住友電工がSiCパワー半導体に進出、300億円投入で新設備
住友電気工業は炭化ケイ素(SiC)半導体事業に進出する。兵庫県と富山県にSiCウエハーの工場や生産ラインを新設し、2027年10月に供給を始める。年産能力は6インチ換算で12万枚。投資額は300億円。そのうち国から最大100億円の助成を見込む。世界的に市場が拡大する電気自動車(EV)用のパワー半導体として供給し、主力の自動車事業を拡大する。
SiC半導体の基板生産ラインを伊丹製作所(兵庫県伊丹市)に設け、子会社の富山住友電工(富山県射水市)が持つ富山県高岡市の敷地に工場も建設する。

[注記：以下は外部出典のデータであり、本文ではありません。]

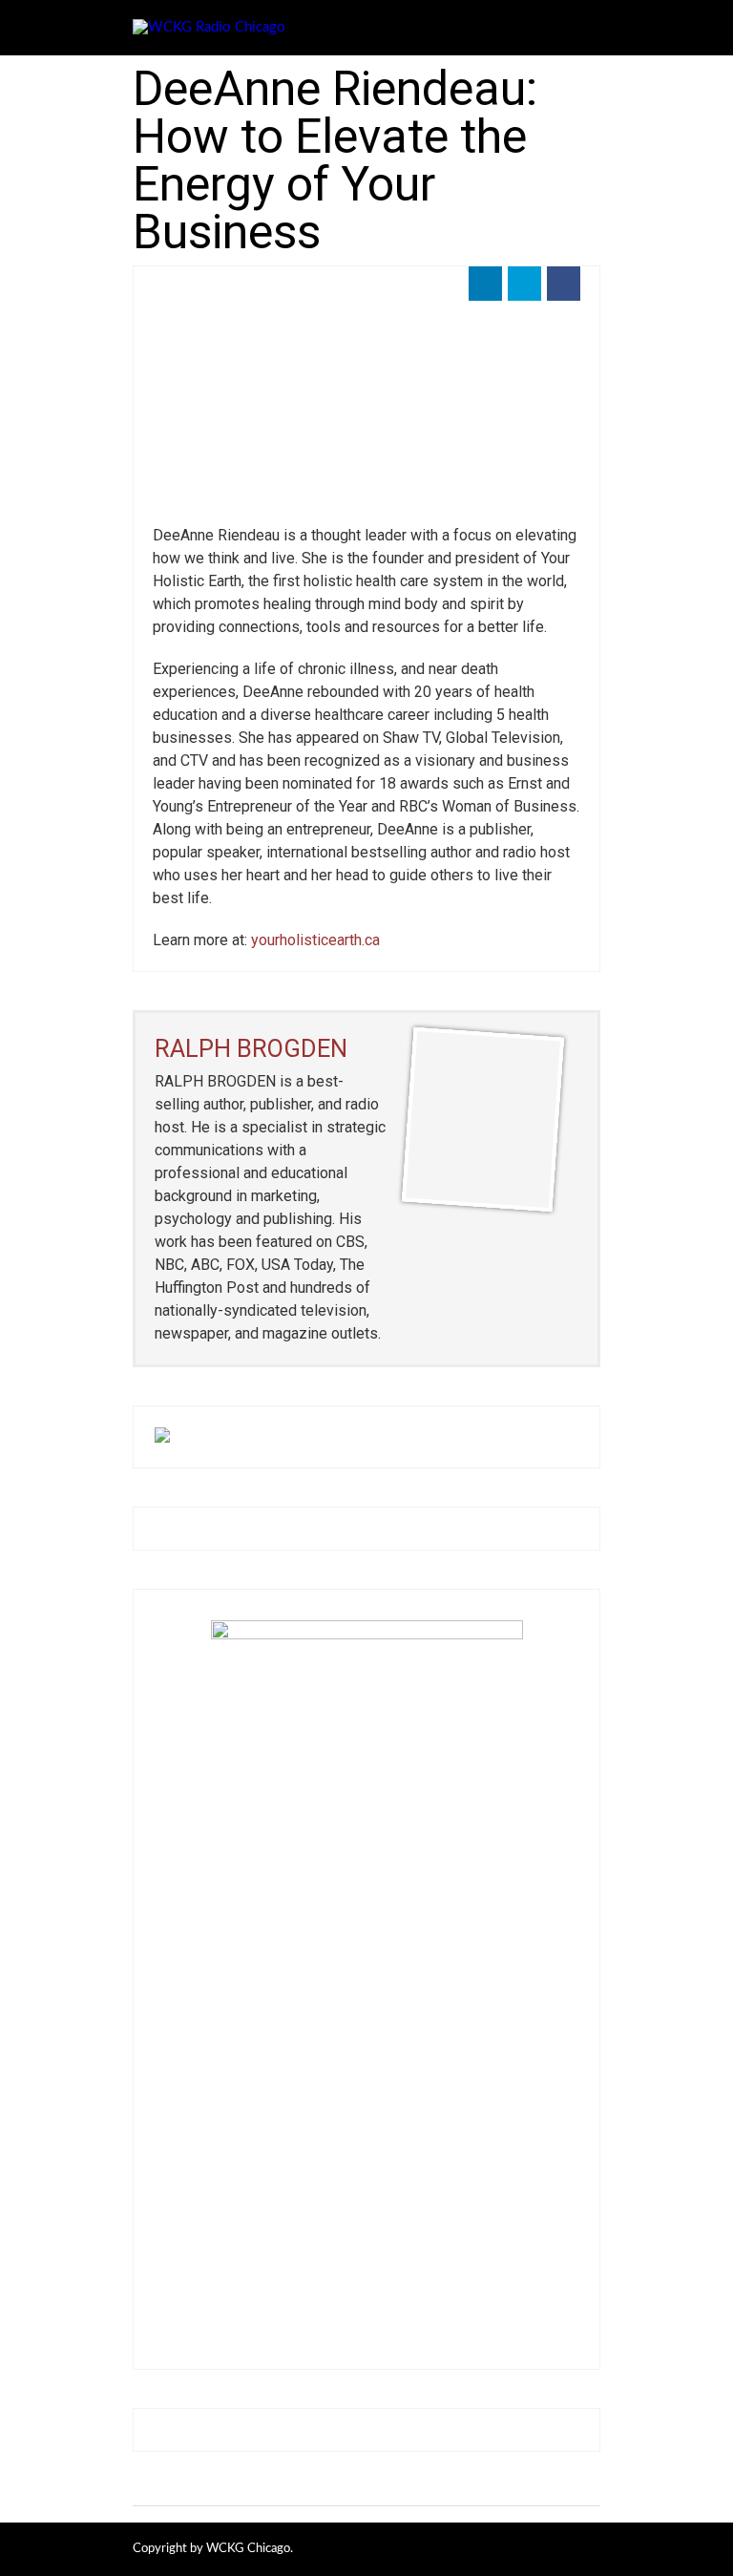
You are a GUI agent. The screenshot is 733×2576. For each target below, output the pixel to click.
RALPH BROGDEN (251, 1048)
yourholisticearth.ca (315, 940)
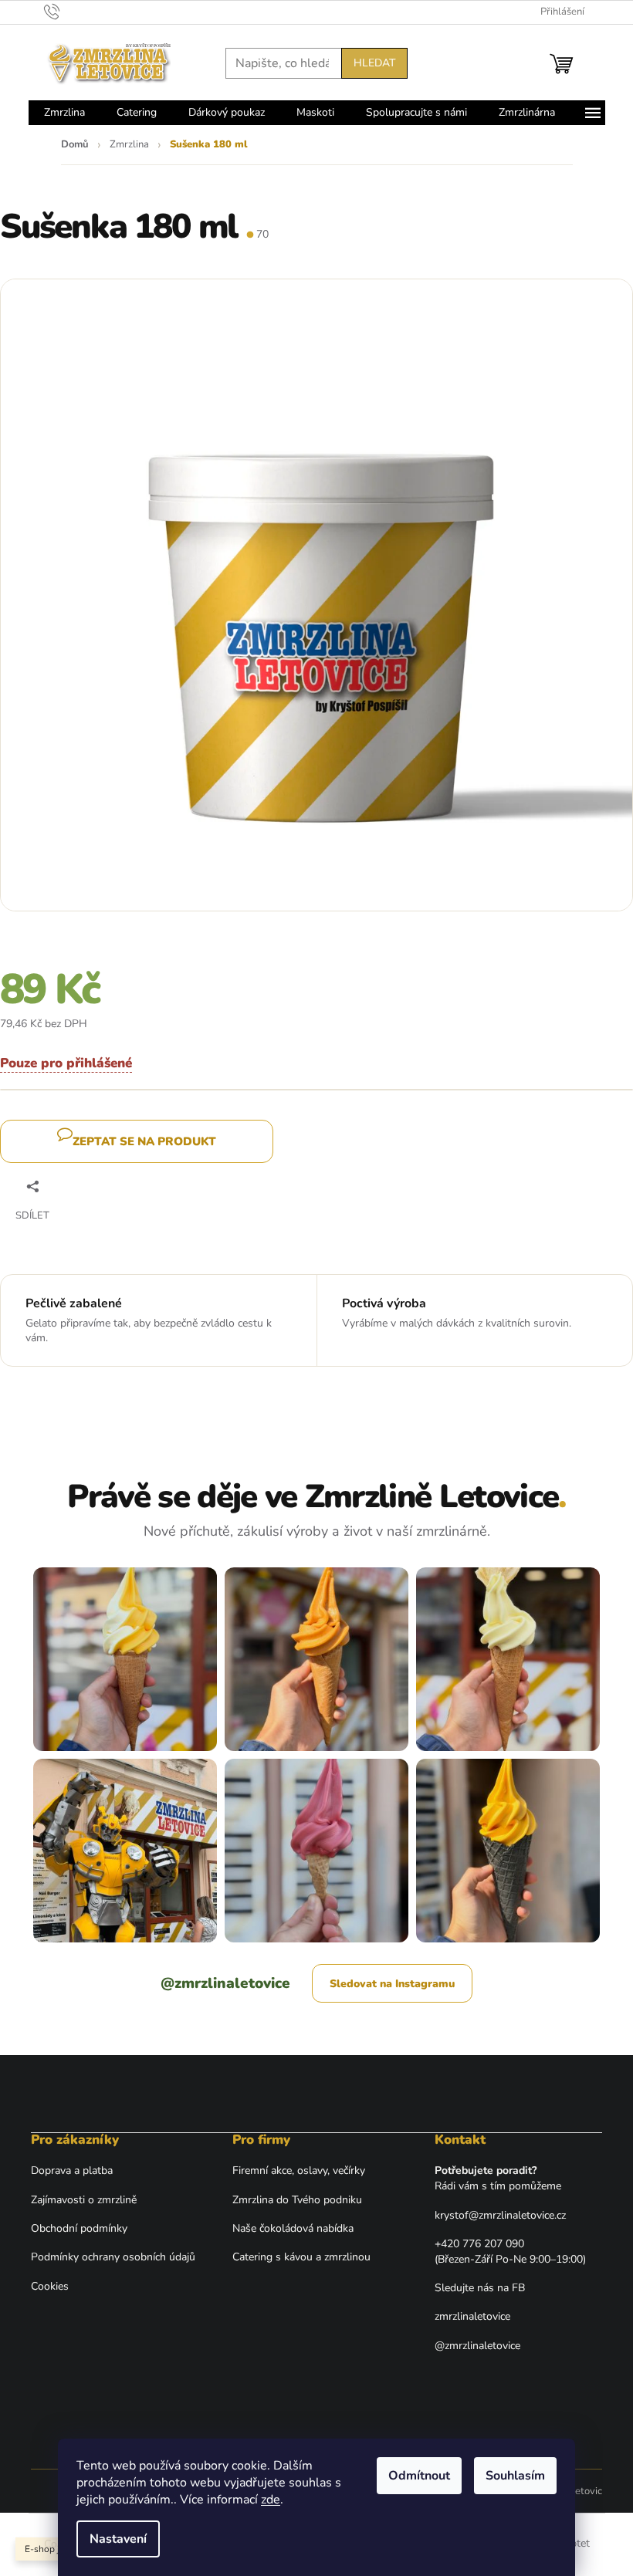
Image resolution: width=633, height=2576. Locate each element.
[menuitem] (64, 112)
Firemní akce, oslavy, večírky (298, 2170)
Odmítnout (419, 2475)
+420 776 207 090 (479, 2243)
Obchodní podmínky (79, 2228)
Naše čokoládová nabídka (293, 2228)
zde (270, 2499)
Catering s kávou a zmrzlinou (301, 2257)
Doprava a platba (72, 2170)
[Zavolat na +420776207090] (67, 12)
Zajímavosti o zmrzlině (84, 2199)
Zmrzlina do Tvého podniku (297, 2199)
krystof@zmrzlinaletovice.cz (500, 2215)
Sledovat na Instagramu (392, 1983)
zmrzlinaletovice (472, 2316)
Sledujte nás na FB (480, 2287)
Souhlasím (515, 2475)
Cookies (50, 2286)
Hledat (374, 63)
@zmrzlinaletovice (225, 1983)
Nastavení (118, 2538)
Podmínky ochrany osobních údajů (113, 2257)
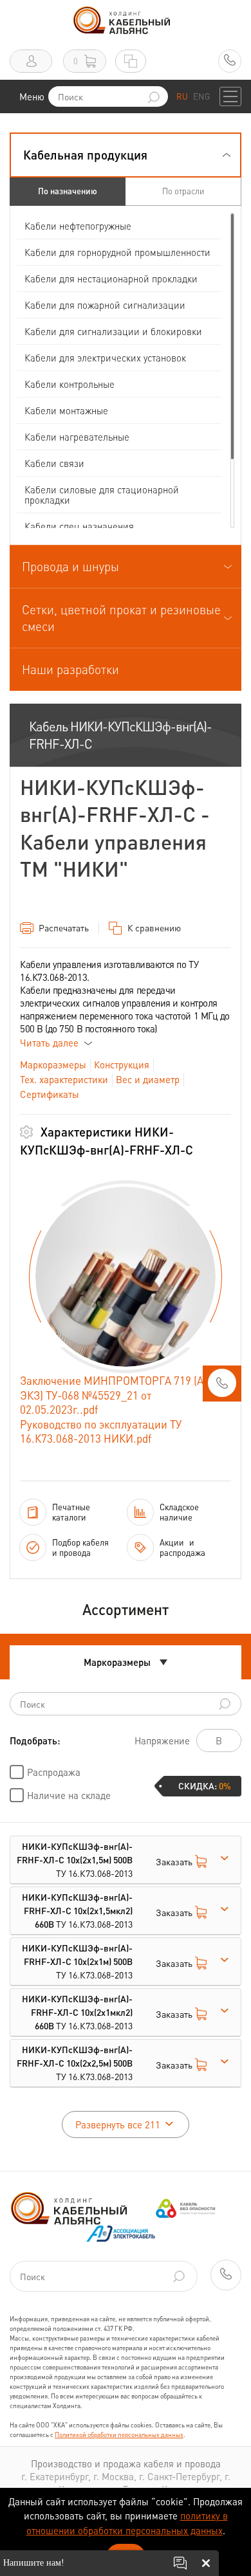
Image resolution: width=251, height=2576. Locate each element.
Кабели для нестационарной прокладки (111, 278)
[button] (125, 155)
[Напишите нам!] (180, 2563)
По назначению (67, 190)
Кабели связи (54, 463)
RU (182, 96)
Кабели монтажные (66, 410)
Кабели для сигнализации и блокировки (113, 331)
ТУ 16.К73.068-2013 (75, 1859)
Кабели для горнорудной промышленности (117, 252)
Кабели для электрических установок (105, 357)
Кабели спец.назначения (79, 526)
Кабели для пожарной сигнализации (104, 304)
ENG (201, 96)
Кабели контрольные (69, 384)
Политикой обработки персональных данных (119, 2434)
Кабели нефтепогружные (77, 225)
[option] (125, 1277)
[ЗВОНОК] (222, 1387)
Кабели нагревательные (76, 436)
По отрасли (183, 190)
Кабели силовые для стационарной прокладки (101, 494)
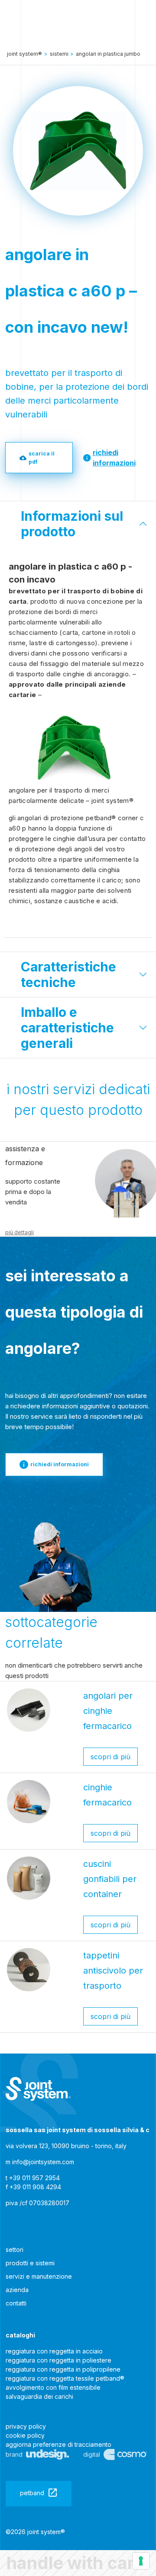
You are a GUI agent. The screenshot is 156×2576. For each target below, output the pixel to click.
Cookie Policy (25, 2435)
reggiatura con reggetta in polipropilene (63, 2369)
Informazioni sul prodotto (72, 523)
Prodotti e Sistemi (30, 2263)
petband (32, 2492)
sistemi (59, 54)
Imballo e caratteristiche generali (67, 1027)
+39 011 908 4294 (35, 2187)
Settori (14, 2249)
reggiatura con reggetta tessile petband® (65, 2378)
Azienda (17, 2289)
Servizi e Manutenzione (39, 2276)
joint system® (24, 54)
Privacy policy (26, 2426)
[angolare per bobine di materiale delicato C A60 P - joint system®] (38, 2089)
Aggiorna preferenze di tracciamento (58, 2444)
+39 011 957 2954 (34, 2177)
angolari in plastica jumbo (108, 54)
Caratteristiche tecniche (68, 974)
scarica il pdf (42, 457)
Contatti (16, 2303)
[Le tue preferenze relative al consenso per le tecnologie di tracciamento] (141, 2561)
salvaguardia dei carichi (39, 2396)
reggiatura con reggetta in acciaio (54, 2351)
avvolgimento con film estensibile (53, 2387)
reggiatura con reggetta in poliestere (58, 2360)
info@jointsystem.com (43, 2161)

年産能力は両拠点を合わせて6インチ換算で6万枚。外部調達も含めて年間12万枚の能力を確保し、伊丹製作所でエピタキシャル技術により基板に薄膜結晶を形成する。
住友電工は半導体事業で、第5世代通信(5G)基地局向けや交通管制の通信用などに不可欠で競合の少ないガリウムヒ素・インジウムリンなどの化合物半導体を手がけている。SiC半導体は省エネルギー性能に優れるパワー半導体に使われ、電子機器用に需要が拡大している。化合物半導体で培った技術を生かし、SiC半導体の研究開発にも取り組んできた。